Then, I'd write a type checker, probably something like the following. Note that for type checking, we only need to verify that the variable names exist; we don't need their values. However, I've used a single Ctx type for both type checking and evaluation.

-- variable context (i.e., variable name/value pairs)
type Ctx = [(String, Int)]

data Expr a where
  I   :: Int  -> Expr Int
  B   :: Bool -> Expr Bool
  Var :: String -> Expr Int
  Add :: Expr Int -> Expr Int -> Expr Int
  Eq  :: (Show (Expr a), Eq a) => Expr a -> Expr a -> Expr Bool
  Mt  :: (Show (Expr a), Ord a) => Expr a -> Expr a -> Expr Bool
deriving instance Show (Expr Bool)
deriving instance Show (Expr Int)

tc_bool :: UExpr -> Reader Ctx (Expr Bool)
tc_bool (UB b) = pure $ B b
tc_bool (UEq x y) = Eq <$> tc_int x <*> tc_int y
tc_bool (UMt x y) = Mt <$> tc_int x <*> tc_int y
tc_bool _ = error "type error: expecting a boolean expression"

tc_int :: UExpr -> Reader Ctx (Expr Int)
tc_int (UI n) = pure $ I n
tc_int (UVar sym)
  = do mval <- asks (lookup sym)
       case mval of Just _ -> pure $ Var sym
                    _      -> error "type error: undefined variables"
tc_int (UAdd x y) = Add <$> tc_int x <*> tc_int y
tc_int _ = error "type error: expecting an integer expression"

test_tc :: IO ()
test_tc = do
  print $ run_tc_bool (UMt (UI 3) (UI 2))
  print $ run_tc_bool (UEq (UVar "MyVar") (UI 0))
  -- now some type errors
  handle showError $ print $ run_tc_bool (UMt (UB False) (UI 2))
  handle showError $ print $ run_tc_bool (UAdd (UEq (UI 1) (UI 1)) (UI 1))

  where showError :: ErrorCall -> IO ()
        showError e = print e

        run_tc_bool e = runReader (tc_bool e) [("MyVar", 42)]

You may be surprised to learn that the most natural way to write a type checker doesn't actually "use" the GADT. It could have been equally easily written using two separate types for boolean and integer expressions.
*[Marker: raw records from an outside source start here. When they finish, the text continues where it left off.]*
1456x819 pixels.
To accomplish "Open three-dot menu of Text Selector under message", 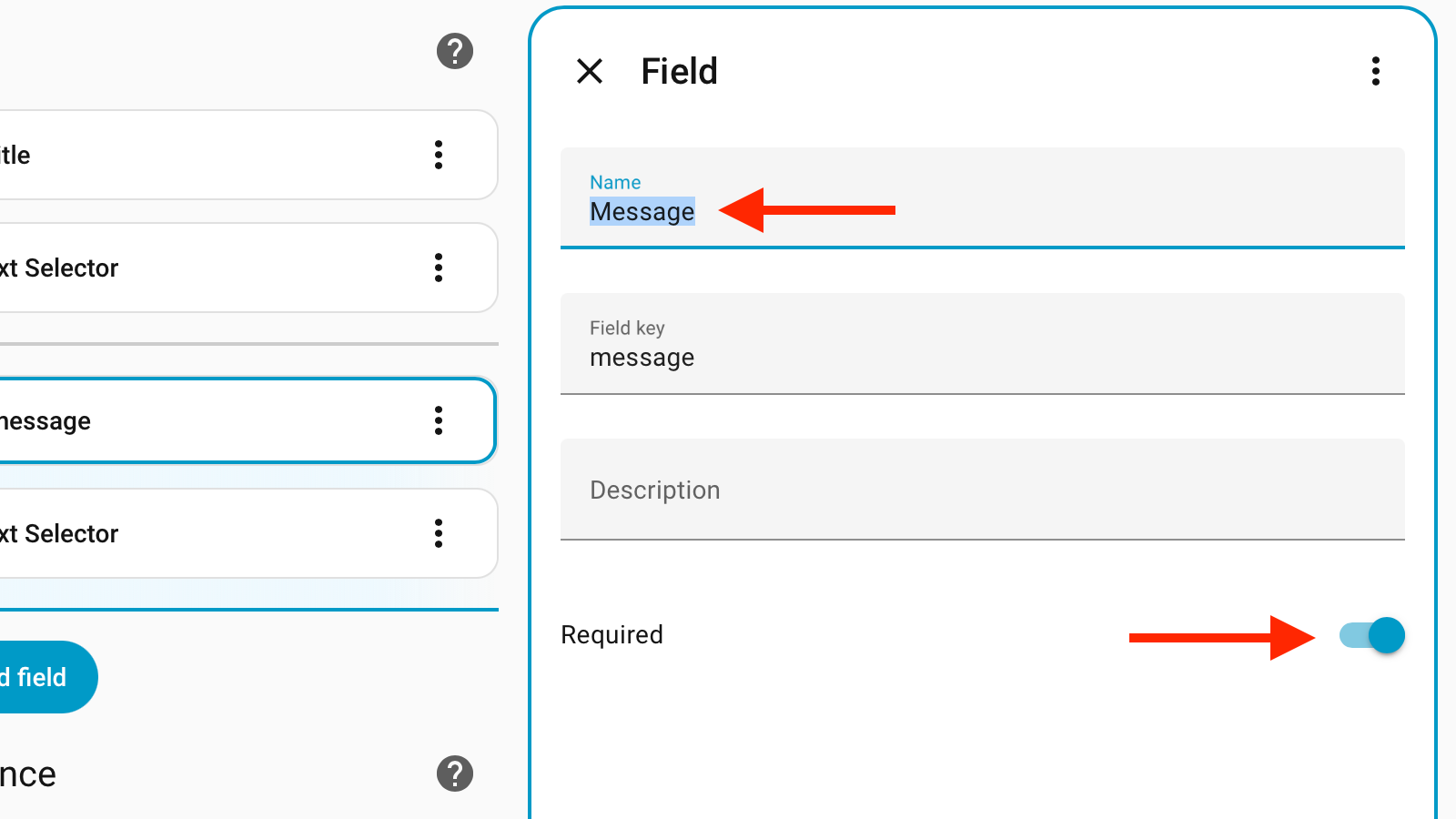I will point(439,533).
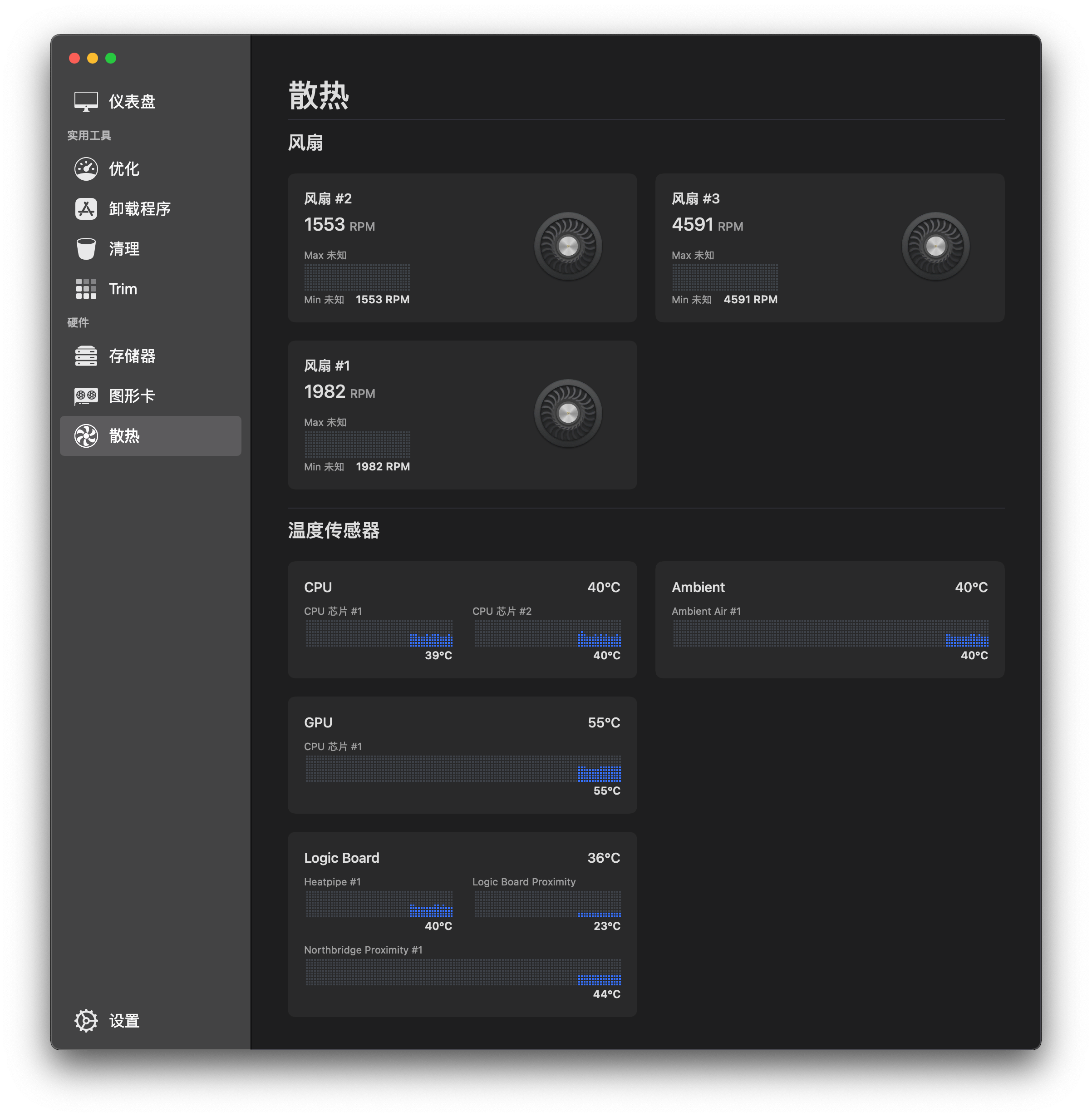Screen dimensions: 1092x1117
Task: Go to 存储器 sidebar item label
Action: pos(132,356)
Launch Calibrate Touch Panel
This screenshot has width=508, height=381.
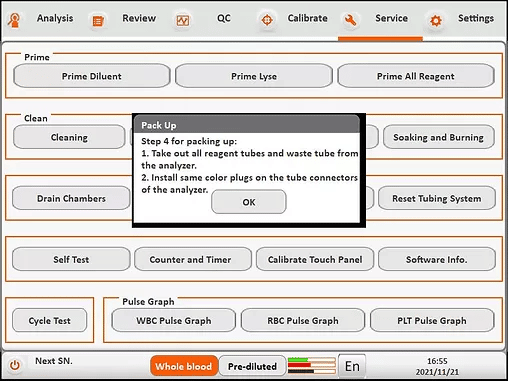pyautogui.click(x=315, y=259)
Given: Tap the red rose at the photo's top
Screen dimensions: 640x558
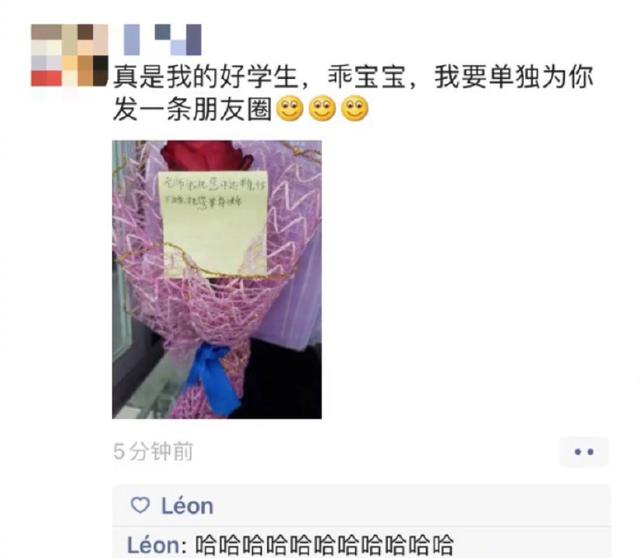Looking at the screenshot, I should click(202, 157).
You would have found the same thing if you'd actually tried to parse directly into the GADT. The parser code would need to be pretty cleanly divided between a parser for boolean expressions of type Parser (Expr Bool) and a parser for integer expressions of type Parser (Expr Int), and there'd be no straightforward way to write a single Parser (Expr a).
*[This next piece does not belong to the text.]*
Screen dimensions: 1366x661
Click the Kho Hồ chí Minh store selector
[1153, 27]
Really, the advantage of the GADT representation only comes at the evaluation stage where you can write a simple, type-safe evaluator that triggers no "non-exhaustive pattern" warnings, like so:

eval :: Expr a -> Reader Ctx a
eval (I n) = pure n
eval (B b) = pure b
eval (Var sym) = fromJust <$> asks (lookup sym)
eval (Add x y) = ( ) <$> eval x <*> eval y
eval (Eq x y) = (==) <$> eval x <*> eval y
eval (Mt x y) = (>) <$> eval x <*> eval y

test_eval :: IO ()
test_eval = do
  print $ run_eval (Mt (I 3) (I 2))
  print $ run_eval (Eq (Var "MyVar") (I 0))

  where run_eval e = runReader (eval e) [("MyVar", 42)]